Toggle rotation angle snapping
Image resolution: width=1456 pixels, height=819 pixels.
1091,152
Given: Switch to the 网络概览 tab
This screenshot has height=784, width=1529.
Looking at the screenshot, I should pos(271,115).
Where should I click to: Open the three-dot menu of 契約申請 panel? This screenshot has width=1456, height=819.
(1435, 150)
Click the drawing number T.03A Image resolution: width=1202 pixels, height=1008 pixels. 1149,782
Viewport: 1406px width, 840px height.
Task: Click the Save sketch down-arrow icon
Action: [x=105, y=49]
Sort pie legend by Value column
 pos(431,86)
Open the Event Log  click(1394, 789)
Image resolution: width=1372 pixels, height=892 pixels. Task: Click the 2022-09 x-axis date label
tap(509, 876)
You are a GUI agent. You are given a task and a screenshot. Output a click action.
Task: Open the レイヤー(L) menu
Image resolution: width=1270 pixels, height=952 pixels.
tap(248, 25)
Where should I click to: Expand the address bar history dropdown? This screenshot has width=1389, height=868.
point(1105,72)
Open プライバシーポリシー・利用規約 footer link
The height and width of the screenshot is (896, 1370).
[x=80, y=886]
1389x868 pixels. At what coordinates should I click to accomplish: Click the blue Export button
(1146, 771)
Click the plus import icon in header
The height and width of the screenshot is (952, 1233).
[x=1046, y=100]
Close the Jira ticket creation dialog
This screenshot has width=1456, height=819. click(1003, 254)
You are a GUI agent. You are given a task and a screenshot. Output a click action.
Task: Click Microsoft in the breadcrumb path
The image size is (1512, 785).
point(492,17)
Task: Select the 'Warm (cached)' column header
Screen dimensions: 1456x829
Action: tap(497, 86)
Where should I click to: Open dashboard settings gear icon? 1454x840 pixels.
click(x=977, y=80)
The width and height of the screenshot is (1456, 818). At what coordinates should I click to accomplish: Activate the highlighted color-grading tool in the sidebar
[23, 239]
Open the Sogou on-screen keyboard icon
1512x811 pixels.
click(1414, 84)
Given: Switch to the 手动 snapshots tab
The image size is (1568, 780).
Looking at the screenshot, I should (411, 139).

### Work request
Repeat the records above exactly, with nothing left out.

### Your response
Toggle rotation angle snapping
Image resolution: width=1456 pixels, height=819 pixels.
1091,152
Given: Switch to the 网络概览 tab
This screenshot has height=784, width=1529.
Looking at the screenshot, I should pos(271,115).
Where should I click to: Open the three-dot menu of 契約申請 panel? This screenshot has width=1456, height=819.
(1435, 150)
Click the drawing number T.03A Image resolution: width=1202 pixels, height=1008 pixels. 1149,782
Viewport: 1406px width, 840px height.
Task: Click the Save sketch down-arrow icon
Action: [x=105, y=49]
Sort pie legend by Value column
 pos(431,86)
Open the Event Log  click(1394, 789)
Image resolution: width=1372 pixels, height=892 pixels. Task: Click the 2022-09 x-axis date label
tap(509, 876)
You are a GUI agent. You are given a task and a screenshot. Output a click action.
Task: Open the レイヤー(L) menu
Image resolution: width=1270 pixels, height=952 pixels.
tap(248, 25)
Where should I click to: Expand the address bar history dropdown? This screenshot has width=1389, height=868.
point(1105,72)
Open プライバシーポリシー・利用規約 footer link
The height and width of the screenshot is (896, 1370).
[x=80, y=886]
1389x868 pixels. At what coordinates should I click to accomplish: Click the blue Export button
(1146, 771)
Click the plus import icon in header
The height and width of the screenshot is (952, 1233).
[x=1046, y=100]
Close the Jira ticket creation dialog
This screenshot has width=1456, height=819. click(1003, 254)
You are a GUI agent. You are given a task and a screenshot. Output a click action.
Task: Click Microsoft in the breadcrumb path
The image size is (1512, 785).
point(492,17)
Task: Select the 'Warm (cached)' column header
Screen dimensions: 1456x829
Action: tap(497, 86)
Where should I click to: Open dashboard settings gear icon? 1454x840 pixels.
click(x=977, y=80)
The width and height of the screenshot is (1456, 818). At what coordinates should I click to accomplish: Activate the highlighted color-grading tool in the sidebar
[23, 239]
Open the Sogou on-screen keyboard icon
1512x811 pixels.
click(1414, 84)
Given: Switch to the 手动 snapshots tab
The image size is (1568, 780).
Looking at the screenshot, I should (411, 139).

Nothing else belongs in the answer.